Evaluation of an ELISA for canine leishmaniasis immunodiagnostic using recombinant proteins

Summary The present work describes the isolation and purification of two Leishmania chagasi (= syn. Leishmania infantum ) recombinant proteins, rLci2B and rLci1A, and their use in the development of an immunoassay for the diagnostic of canine leishmaniasis. After protein expression and cell disruption, rLci2B was purified by immobilized metal affinity chromatography followed by size exclusion chromatography, whereas rLci1A, expressed as an inclusion body, was treated with urea and purified by anion‐exchange chromatography. Homogeneities were ascertained by denaturing gel electrophoresis (MW rLci2B  = 46 370; MW rLci1A  = 88 400), isoelectric focusing (pI rLci2B  = 5·91; pI rLci1A  = 6·01) and Western blot. An indirect ELISA was developed using the purified antigens rLci2B and rLci1A and a leishmaniasis canine serum panel ( n  = 256).
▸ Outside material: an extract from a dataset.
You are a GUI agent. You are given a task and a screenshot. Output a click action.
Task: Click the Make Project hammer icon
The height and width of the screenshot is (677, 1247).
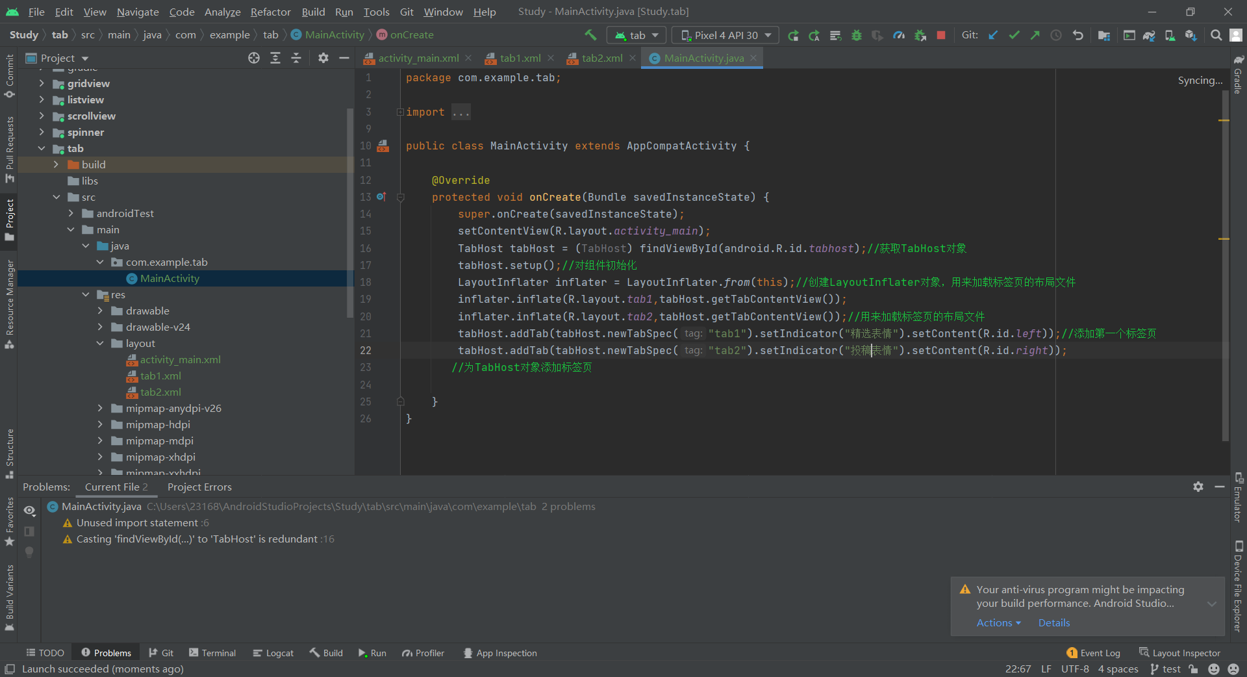[x=590, y=35]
The ELISA showed 100% sensitivity and 95% specificity for rLci2B and 96% sensitivity and 92% specificity for rLci1A. The purified proteins did not present cross‐reactivity with sera from dogs infected with Trypanosoma caninum, Babesia canis and Ehrlichia canis . Cross‐reaction was verified with sera from dogs infected with Leishmania brasiliensis (11·7% for rLci2B and 2·9% for rLci1A). Based on ELISA results, it is suggested the use of rLci2B and rLci1A as antigens in an alternative serological assay for diagnostic of canine leishmania.